____ RECORDS SUPPLIED

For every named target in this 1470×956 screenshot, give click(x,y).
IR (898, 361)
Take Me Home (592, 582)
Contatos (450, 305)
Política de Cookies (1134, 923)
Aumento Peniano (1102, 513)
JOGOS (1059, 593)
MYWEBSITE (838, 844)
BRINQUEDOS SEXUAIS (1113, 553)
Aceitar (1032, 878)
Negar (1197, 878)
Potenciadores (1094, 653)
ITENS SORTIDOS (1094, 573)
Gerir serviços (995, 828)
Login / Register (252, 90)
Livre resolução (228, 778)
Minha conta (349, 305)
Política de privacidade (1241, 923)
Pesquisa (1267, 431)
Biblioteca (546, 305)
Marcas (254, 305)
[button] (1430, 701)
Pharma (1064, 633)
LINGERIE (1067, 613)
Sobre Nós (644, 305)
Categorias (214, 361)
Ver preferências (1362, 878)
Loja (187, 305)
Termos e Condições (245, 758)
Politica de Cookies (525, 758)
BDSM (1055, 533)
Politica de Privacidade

________
____ RECORDS SUPPLIED

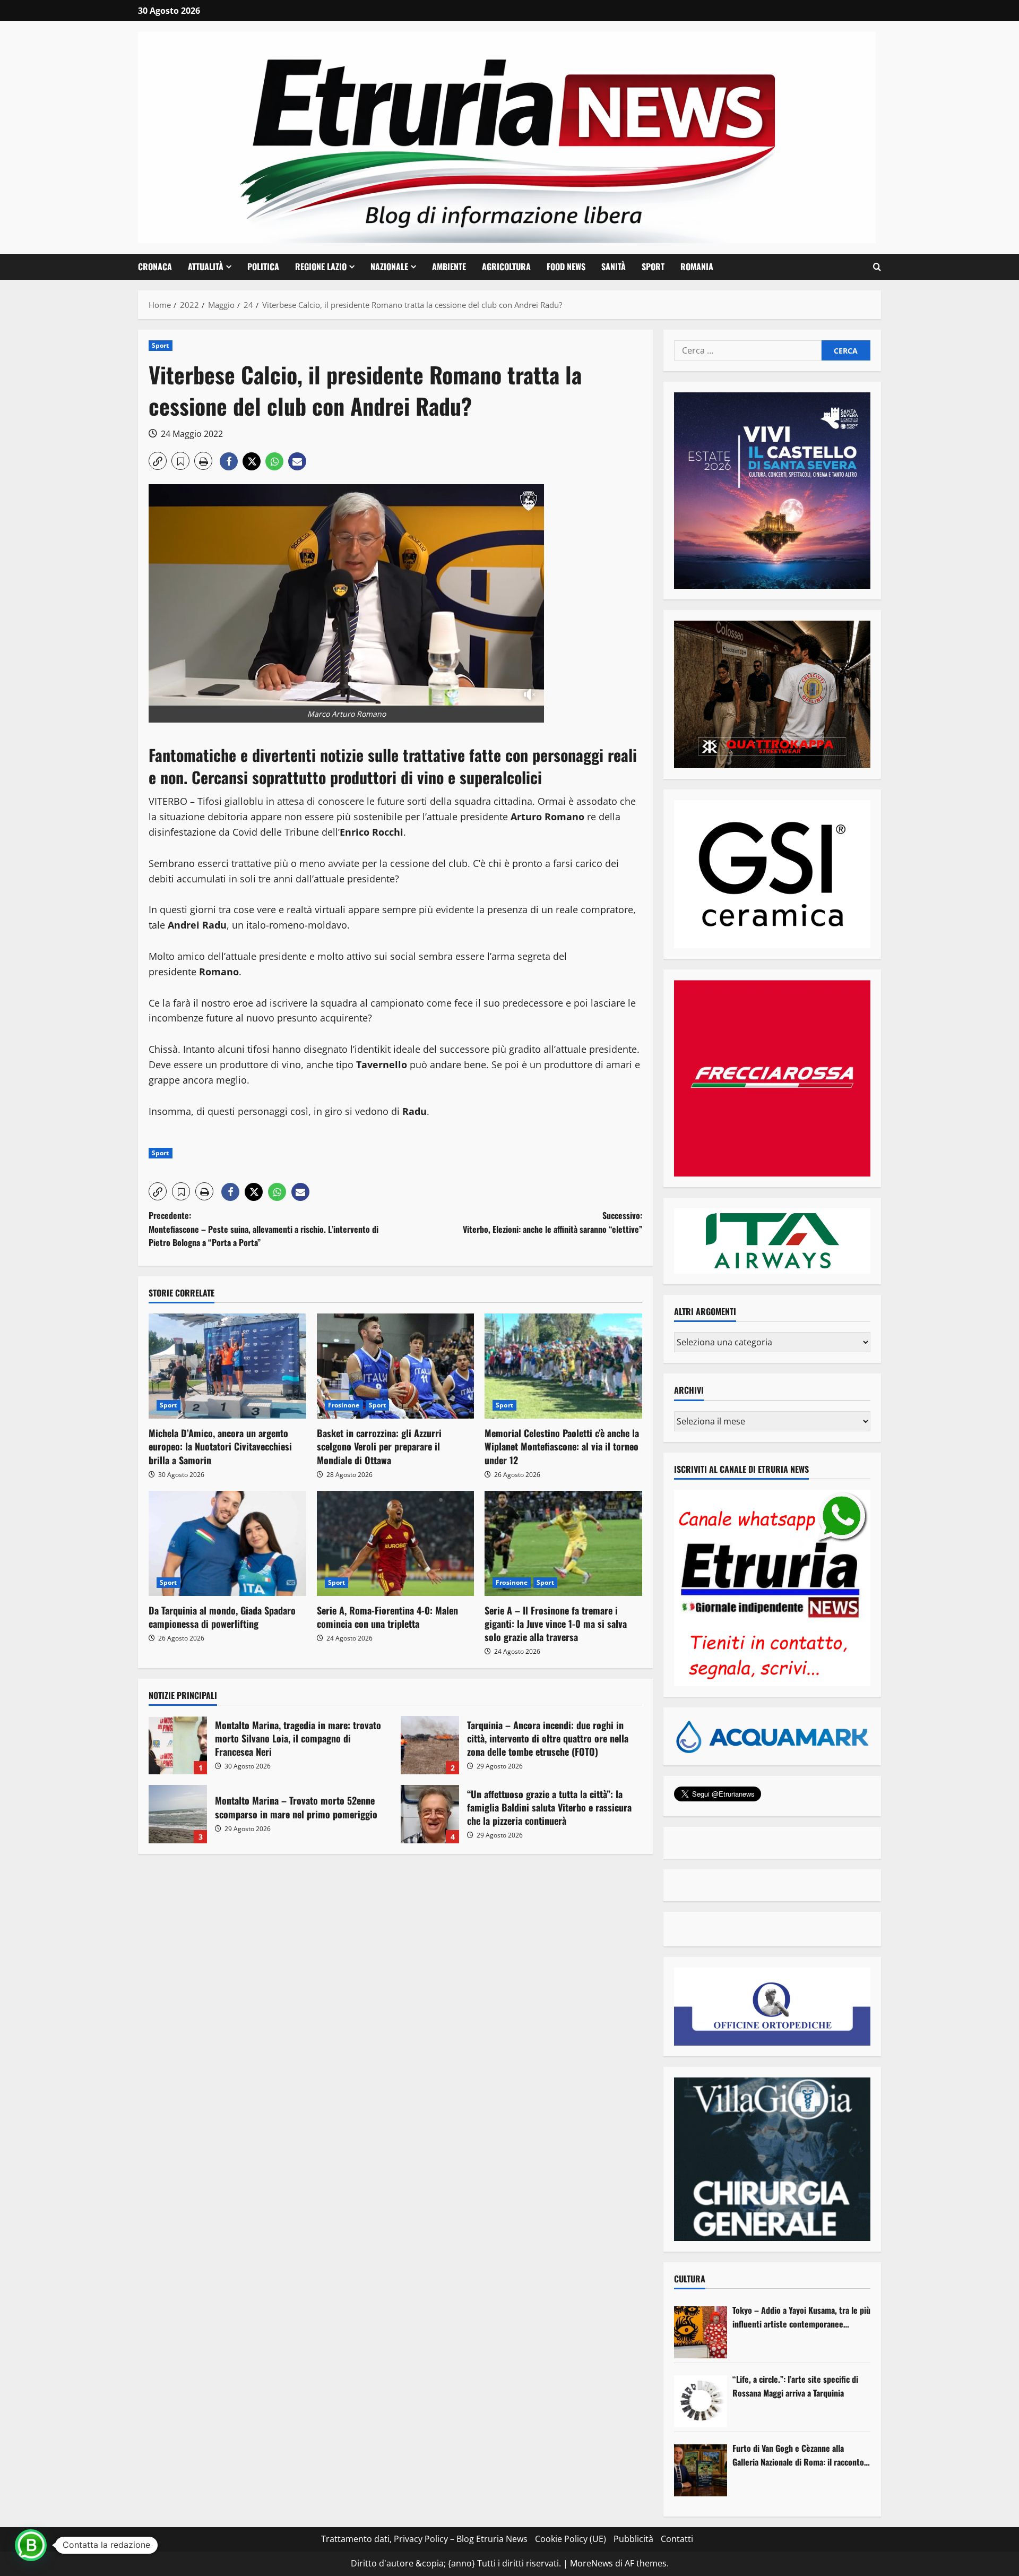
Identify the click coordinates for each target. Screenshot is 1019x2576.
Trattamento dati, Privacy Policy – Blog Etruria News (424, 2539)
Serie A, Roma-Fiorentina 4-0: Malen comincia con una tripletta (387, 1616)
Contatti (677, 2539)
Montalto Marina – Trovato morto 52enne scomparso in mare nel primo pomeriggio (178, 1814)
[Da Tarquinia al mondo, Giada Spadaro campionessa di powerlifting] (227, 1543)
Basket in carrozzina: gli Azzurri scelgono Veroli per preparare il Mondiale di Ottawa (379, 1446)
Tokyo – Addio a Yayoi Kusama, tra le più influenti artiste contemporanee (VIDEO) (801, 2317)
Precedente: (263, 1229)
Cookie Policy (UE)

________

> _AIM OF THE TASK_: Among the records above, repeat exactly the line with "Política de privacidade (1241, 923)", the line with "Politica de Privacidade", and every line in between, and only those.

> _WRITTEN REPLY_:
Política de privacidade (1241, 923)
Pesquisa (1267, 431)
Biblioteca (546, 305)
Marcas (254, 305)
[button] (1430, 701)
Pharma (1064, 633)
LINGERIE (1067, 613)
Sobre Nós (644, 305)
Categorias (214, 361)
Ver preferências (1362, 878)
Loja (187, 305)
Termos e Condições (245, 758)
Politica de Cookies (525, 758)
BDSM (1055, 533)
Politica de Privacidade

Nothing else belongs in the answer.